I've never had the patience to wait for it to warm up before injecting
, but I can speak to this topic from the perspective of my experience with insulin. (my youngest son is Type 1, we started on injections but he uses an insulin pump now).
As 142 says, air bubbles aren't dangerous with this type of injection but you want to avoid them. They can cause bruising and can affect your dose (although, at the accuracy you draw a dose this is negligable).
After over filling the syringe, with it still stuck in the bottle (vertically, with the bottle above the syringe) you carefully tap the side of the syringe with your finger nail to get any air bubbles to the top then push the plunger in to the correct dose.
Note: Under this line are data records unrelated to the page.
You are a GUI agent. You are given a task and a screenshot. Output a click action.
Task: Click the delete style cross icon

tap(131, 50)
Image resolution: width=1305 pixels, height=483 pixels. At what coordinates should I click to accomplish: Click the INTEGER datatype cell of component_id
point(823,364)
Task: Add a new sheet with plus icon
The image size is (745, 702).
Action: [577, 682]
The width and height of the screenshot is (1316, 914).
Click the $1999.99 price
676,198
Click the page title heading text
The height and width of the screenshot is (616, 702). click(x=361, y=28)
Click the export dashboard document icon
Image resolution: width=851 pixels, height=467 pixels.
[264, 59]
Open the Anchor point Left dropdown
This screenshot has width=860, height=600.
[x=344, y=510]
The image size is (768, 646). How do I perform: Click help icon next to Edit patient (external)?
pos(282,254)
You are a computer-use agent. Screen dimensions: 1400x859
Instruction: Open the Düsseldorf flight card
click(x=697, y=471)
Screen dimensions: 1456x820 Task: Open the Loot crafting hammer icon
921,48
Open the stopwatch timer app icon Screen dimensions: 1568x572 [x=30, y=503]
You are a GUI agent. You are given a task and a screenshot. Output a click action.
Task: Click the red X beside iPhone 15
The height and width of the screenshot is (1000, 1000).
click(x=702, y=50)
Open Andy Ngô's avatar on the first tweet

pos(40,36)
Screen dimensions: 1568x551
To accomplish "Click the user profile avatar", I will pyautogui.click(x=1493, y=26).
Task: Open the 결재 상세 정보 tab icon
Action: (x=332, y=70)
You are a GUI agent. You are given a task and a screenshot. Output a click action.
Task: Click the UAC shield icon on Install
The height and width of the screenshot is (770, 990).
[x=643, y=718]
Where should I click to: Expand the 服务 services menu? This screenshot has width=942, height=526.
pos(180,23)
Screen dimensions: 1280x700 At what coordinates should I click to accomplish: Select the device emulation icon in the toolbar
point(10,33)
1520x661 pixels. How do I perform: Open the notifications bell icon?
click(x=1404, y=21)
Insulin needs to be stored in the fridge, but it's different from trimix/bimix in that once you start to use a bottle you can keep it at room temperature without it going bad. This causes great debate in the diabetic forums as some people refuse to believe it.
Insulin is suppose to sting more if injected cold, but we always do it at room temp so I have no experience with that.
Cold insulin will release air bubbles as it warms up. If you draw a syringe then wait for it to warm up you'll see small "champagne" bubbles have collected in the syringe. This is an issue for insulin pumps where you draw about 3 days worth of insulin into a resevoir. I don't know if the same is true for trimix/bimix.